## DESCRIPTION OF THE TASK
Nothing but the images is to be left out of your exact copy of the entries.

[Items from a dataset]
┄┄┄┄┄┄

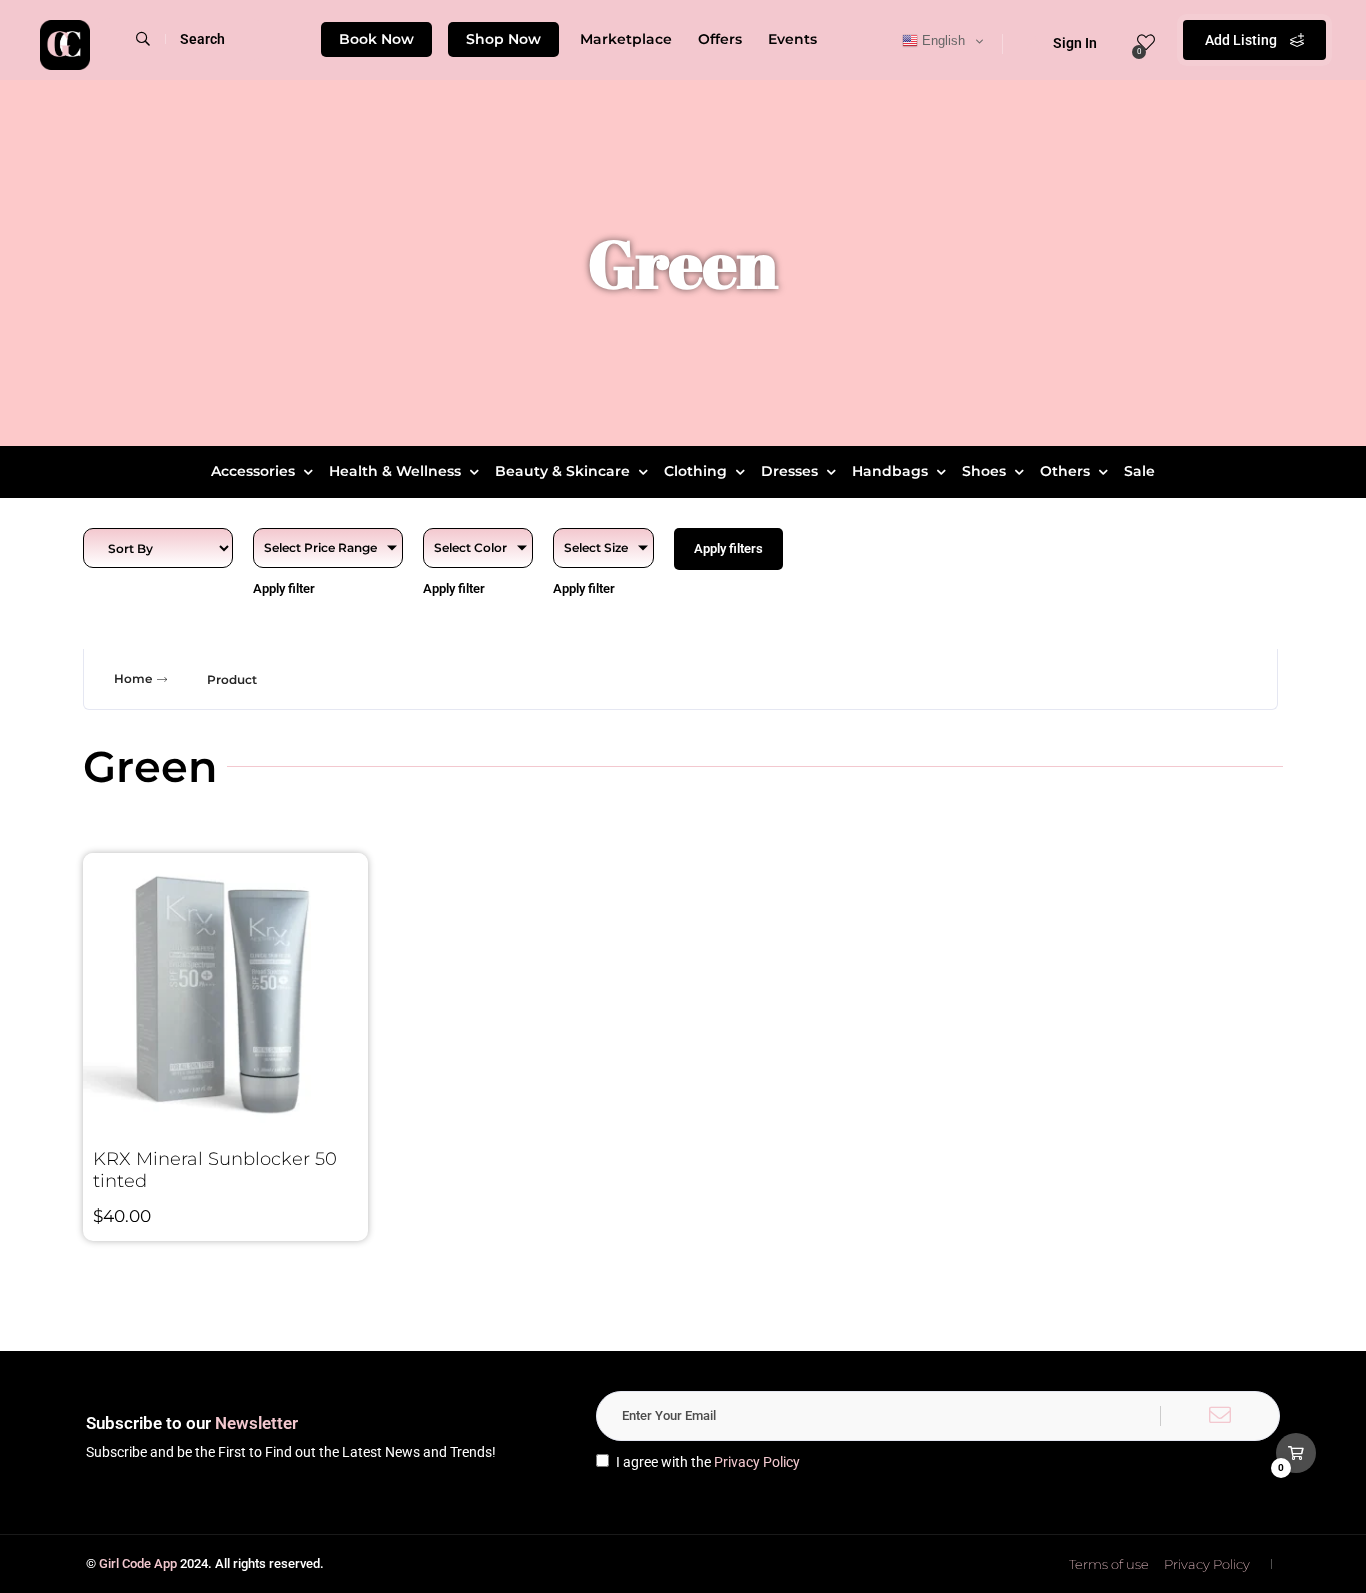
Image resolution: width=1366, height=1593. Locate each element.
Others (1065, 471)
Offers (720, 39)
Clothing (695, 471)
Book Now (376, 39)
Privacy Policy (757, 1462)
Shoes (984, 471)
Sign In (1075, 43)
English (941, 40)
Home (133, 678)
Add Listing (1242, 40)
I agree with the (708, 1462)
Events (792, 39)
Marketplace (626, 39)
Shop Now (503, 39)
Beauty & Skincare (562, 471)
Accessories (253, 471)
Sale (1139, 471)
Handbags (890, 471)
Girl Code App (138, 1563)
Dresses (789, 471)
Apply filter (284, 588)
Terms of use (1109, 1564)
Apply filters (728, 548)
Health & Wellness (395, 471)
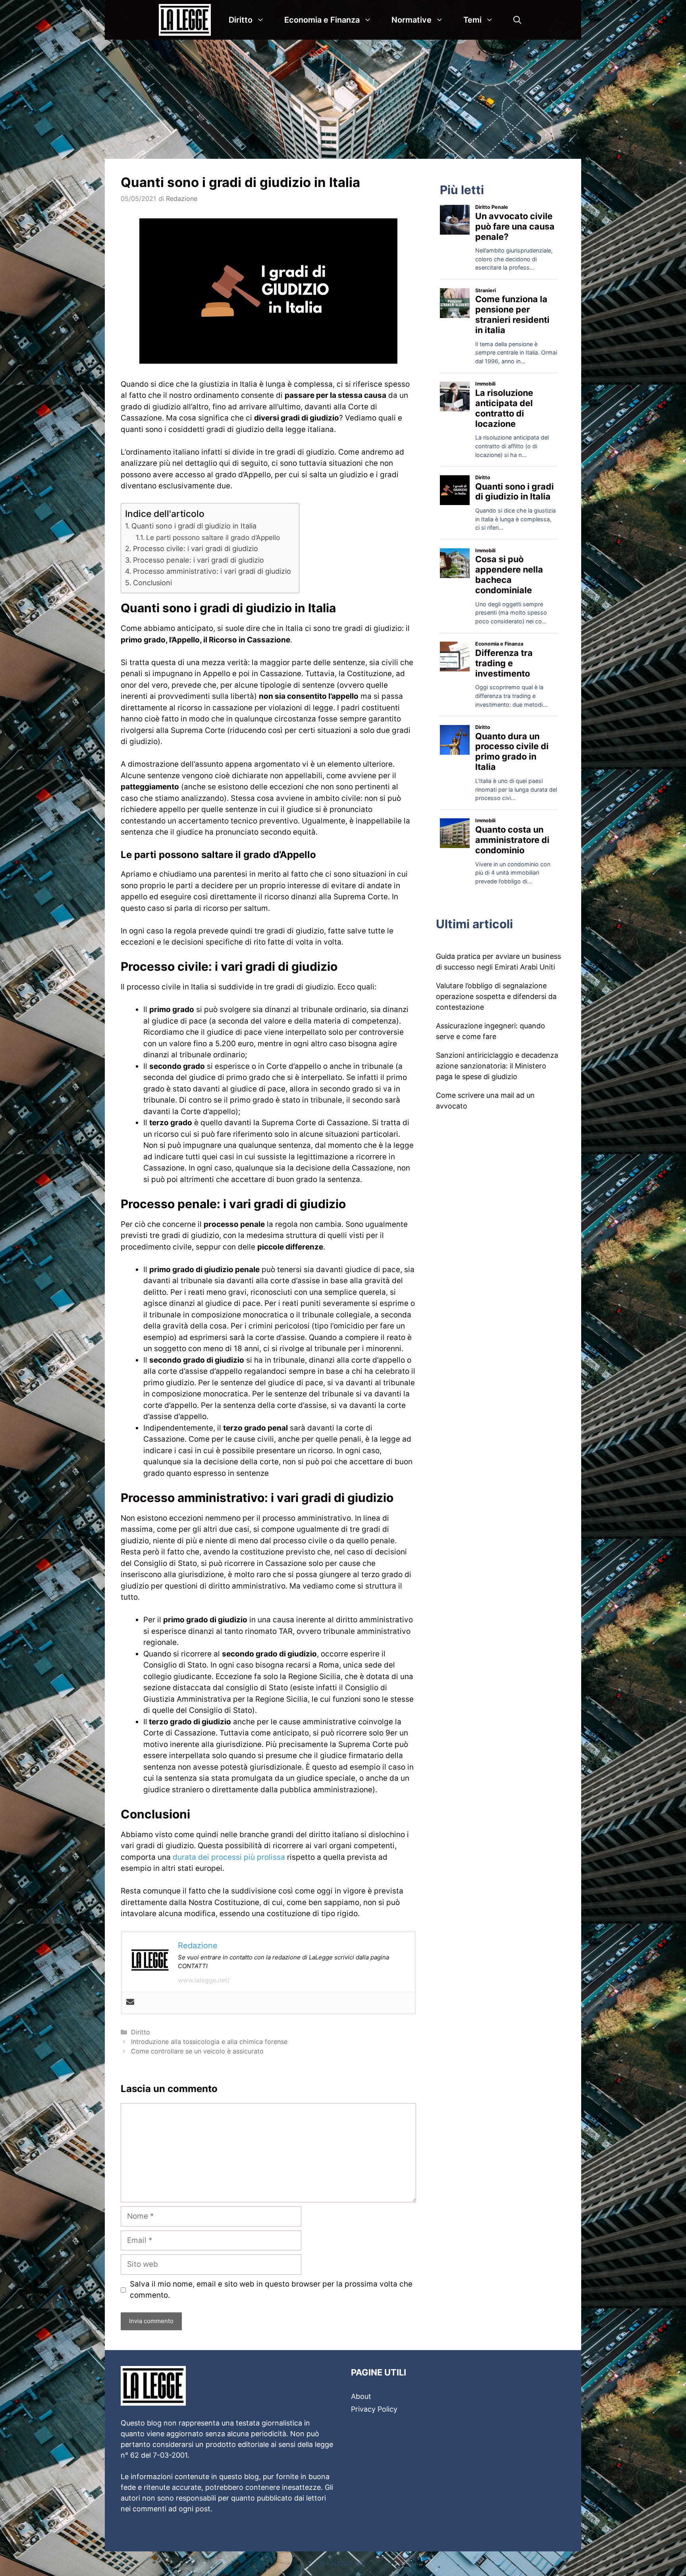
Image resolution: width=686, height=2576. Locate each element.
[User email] (130, 2002)
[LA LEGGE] (187, 20)
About (361, 2396)
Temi (472, 20)
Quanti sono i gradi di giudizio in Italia (193, 526)
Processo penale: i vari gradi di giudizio (198, 560)
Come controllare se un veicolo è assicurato (197, 2051)
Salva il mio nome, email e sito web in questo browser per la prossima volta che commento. (271, 2289)
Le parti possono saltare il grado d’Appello (213, 537)
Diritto (240, 20)
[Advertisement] (343, 99)
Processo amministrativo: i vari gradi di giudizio (212, 571)
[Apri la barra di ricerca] (517, 20)
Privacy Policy (374, 2409)
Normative (411, 20)
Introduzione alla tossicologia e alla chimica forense (209, 2042)
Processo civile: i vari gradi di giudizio (195, 548)
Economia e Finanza (322, 20)
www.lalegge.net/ (204, 1980)
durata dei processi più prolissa (229, 1857)
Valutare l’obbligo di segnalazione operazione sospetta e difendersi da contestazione (496, 996)
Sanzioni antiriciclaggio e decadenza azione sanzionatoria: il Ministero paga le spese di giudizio (497, 1066)
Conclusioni (152, 582)
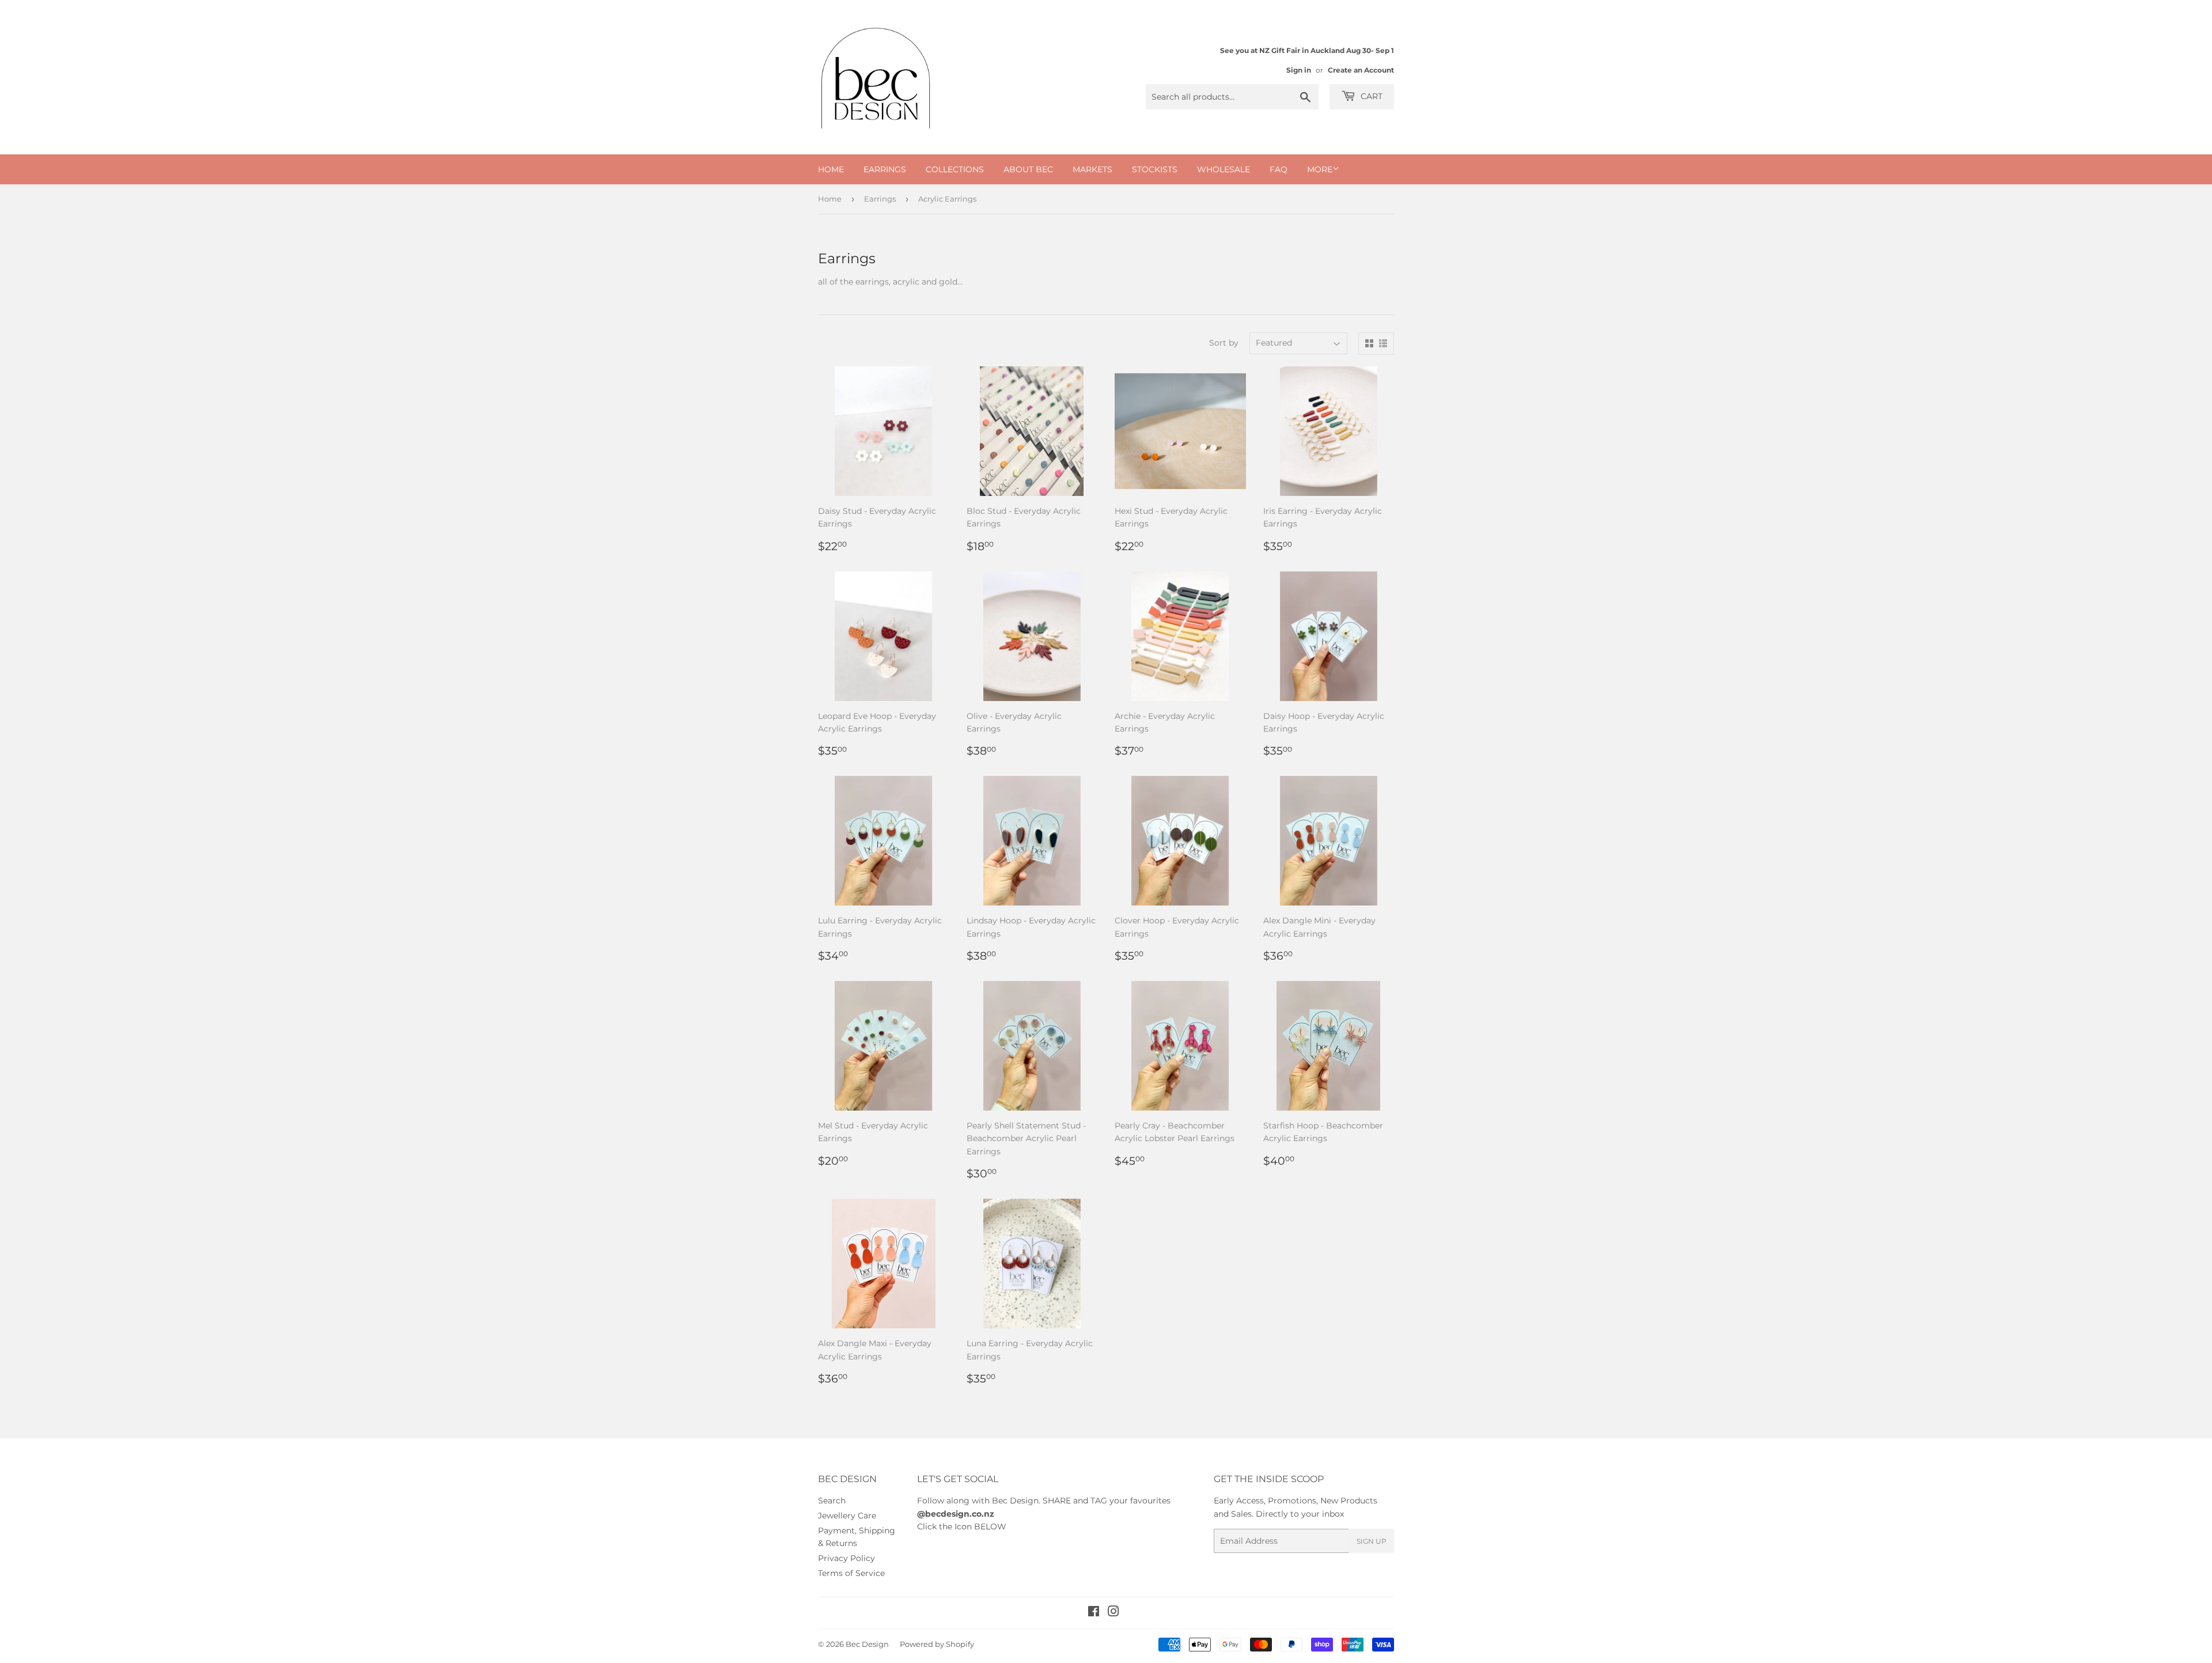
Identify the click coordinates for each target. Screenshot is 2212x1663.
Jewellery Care (847, 1515)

┄┄┄┄┄┄

## ANSWER TO THIS EXERCISE
Image resolution: width=1366, height=1593. Locate each element.
Others (1065, 471)
Offers (720, 39)
Clothing (695, 471)
Book Now (376, 39)
Privacy Policy (757, 1462)
Shoes (984, 471)
Sign In (1075, 43)
English (941, 40)
Home (133, 678)
Add Listing (1242, 40)
I agree with the (708, 1462)
Events (792, 39)
Marketplace (626, 39)
Shop Now (503, 39)
Beauty & Skincare (562, 471)
Accessories (253, 471)
Sale (1139, 471)
Handbags (890, 471)
Girl Code App (138, 1563)
Dresses (789, 471)
Apply filter (284, 588)
Terms of use (1109, 1564)
Apply filters (728, 548)
Health & Wellness (395, 471)
Image resolution: width=686, height=2576. Locate each element.
[User email] (130, 2002)
[LA LEGGE] (187, 20)
About (361, 2396)
Temi (472, 20)
Quanti sono i gradi di giudizio in Italia (193, 526)
Processo penale: i vari gradi di giudizio (198, 560)
Come controllare se un veicolo è assicurato (197, 2051)
Salva il mio nome, email e sito web in questo browser per la prossima volta che commento. (271, 2289)
Le parti possono saltare il grado d’Appello (213, 537)
Diritto (240, 20)
[Advertisement] (343, 99)
Processo amministrativo: i vari gradi di giudizio (212, 571)
[Apri la barra di ricerca] (517, 20)
Privacy Policy (374, 2409)
Normative (411, 20)
Introduzione alla tossicologia e alla chimica forense (209, 2042)
Processo civile: i vari gradi di giudizio (195, 548)
Economia e Finanza (322, 20)
www.lalegge.net/ (204, 1980)
durata dei processi più prolissa (229, 1857)
Valutare l’obbligo di segnalazione operazione sospetta e difendersi da contestazione (496, 996)
Sanzioni antiriciclaggio e decadenza azione sanzionatoria: il Ministero paga le spese di giudizio (497, 1066)
Conclusioni (152, 582)
Identify the click coordinates for each target. Screenshot is 2212x1663.
Jewellery Care (847, 1515)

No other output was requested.